EXERCISE PROMPT: Can you repeat every one of the records below word for word, leaving the pictures out?

MATERIAL FOR THIS TASK:
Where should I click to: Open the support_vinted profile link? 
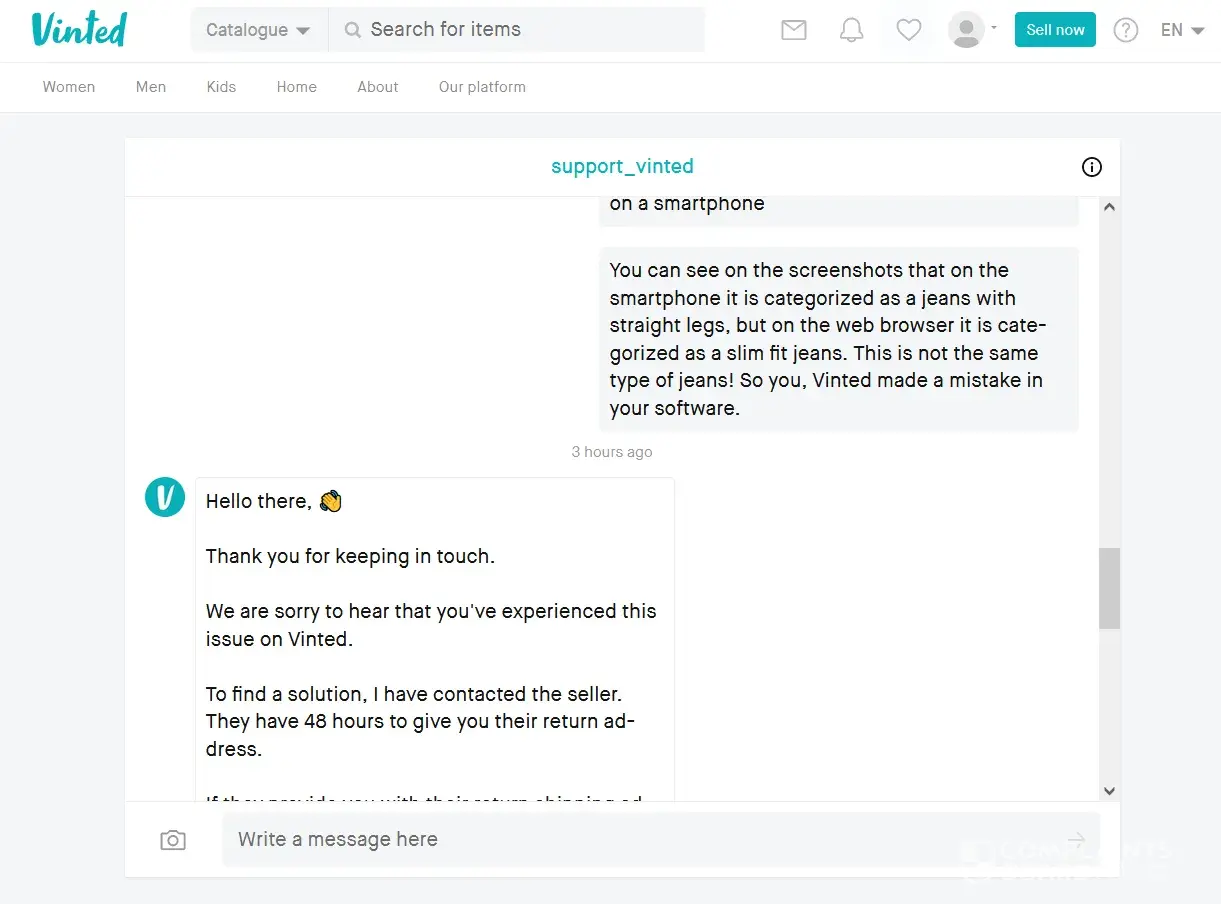tap(622, 166)
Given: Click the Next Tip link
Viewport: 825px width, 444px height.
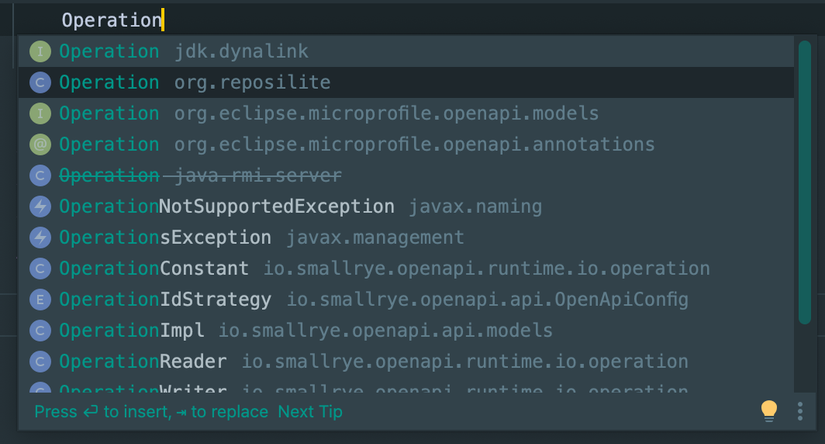Looking at the screenshot, I should (310, 412).
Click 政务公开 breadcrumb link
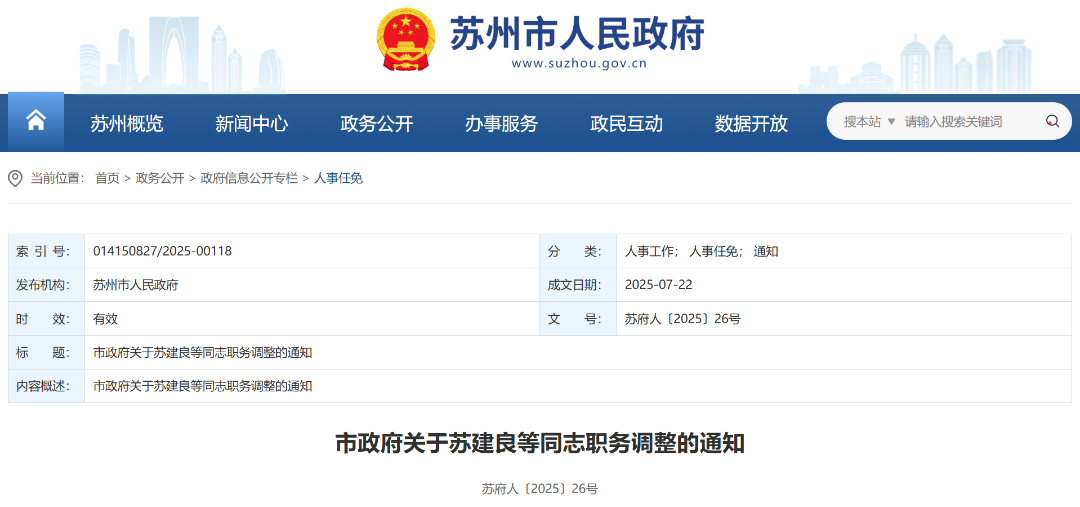This screenshot has height=507, width=1080. point(160,178)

RESPONSE:
Where should I click to: Open the support_vinted profile link? 
tap(622, 166)
Given: Click the Next Tip link
Viewport: 825px width, 444px height.
Looking at the screenshot, I should (310, 412).
Click 政务公开 breadcrumb link
This screenshot has height=507, width=1080. point(160,178)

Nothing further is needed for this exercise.